Aujourd’hui nous sommes allés à la rencontre de l’un des poètes contemporains de la Cité des poètes : l'écrivain Jean-Robert Léonidas. Il nous livre une bibliothèque idéale enrichissante. Une bibliothèque qui donne du plaisir, de la quiétude. C’est aussi un voyage dans l’imaginaire de nos créateurs. Lire c’est regarder le monde par le trou du voyeur. C’est affronter la nuit en plein jour. C’est briser les silences qui se cachent en nous. Lire, c’est laisser la lumière du monde et du soleil pour éclairer nos cœurs.

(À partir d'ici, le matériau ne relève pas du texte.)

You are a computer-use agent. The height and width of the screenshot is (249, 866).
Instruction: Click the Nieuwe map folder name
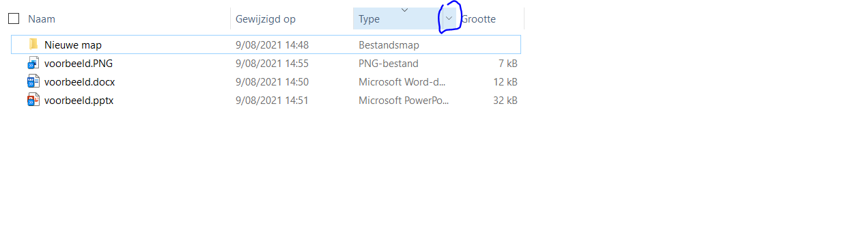click(73, 45)
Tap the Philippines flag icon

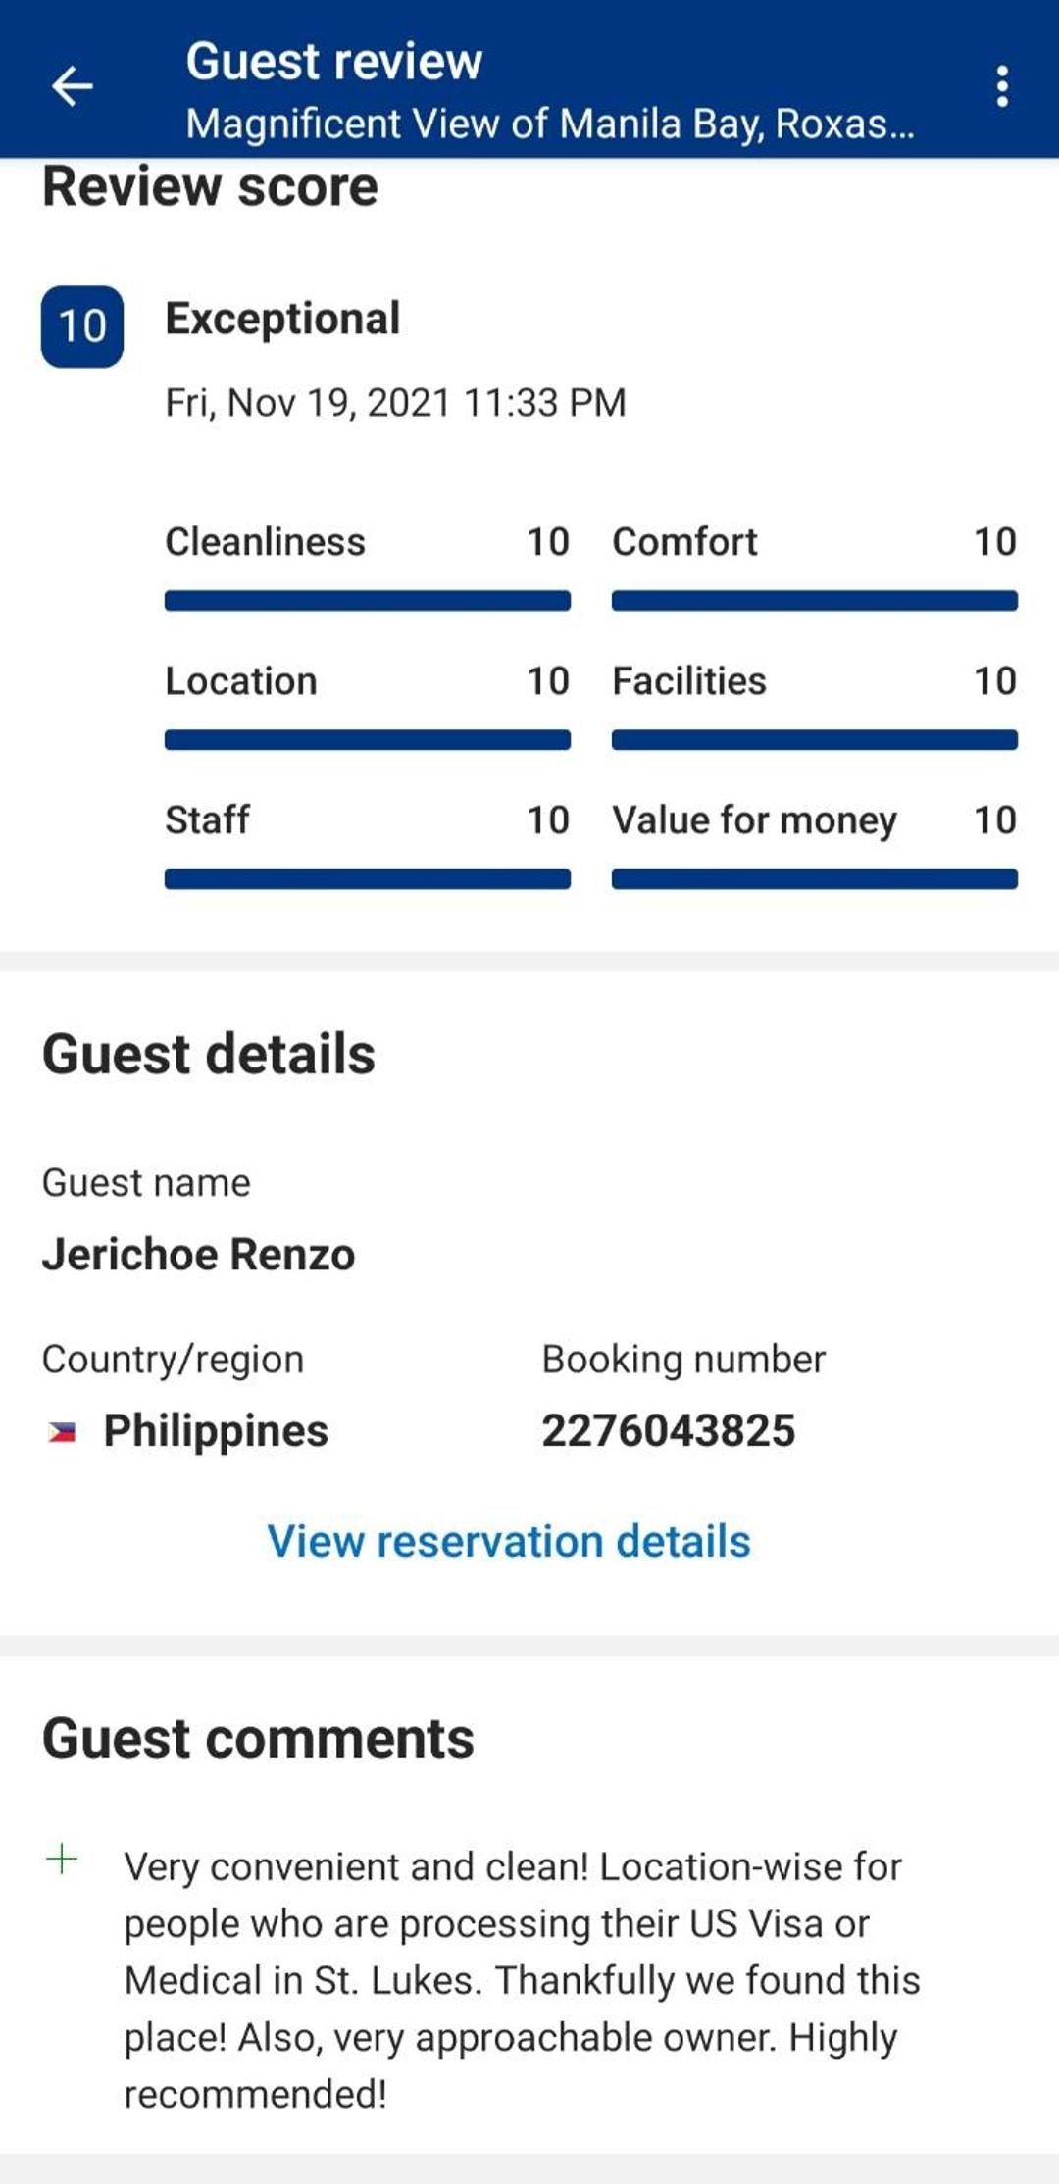(62, 1432)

Jean-Robert Léonidas est né à Jérémie. Endocrinologue, professeur de médecine clinique, il a publié plusieurs articles scientifiques dan les grandes revues du monde. Il a collaboré aux colonnes culturelles de l’hebdomadaire Haïti Progrès et publié aux éditions du CIDICHA, Montréal, deux essais (Sérénade pour un pays, 1992, et Prétendus Créolismes, 1995) , un roman (Les Campêches de Versailles, 2005) et un recueil de poèmes (Parfum de Bergamote, 2007, sous presse). Entre autres, il a publié A chacun son big-bang, Éditions Zellige, Retour à Gygès, Éditions Zellige, 2017.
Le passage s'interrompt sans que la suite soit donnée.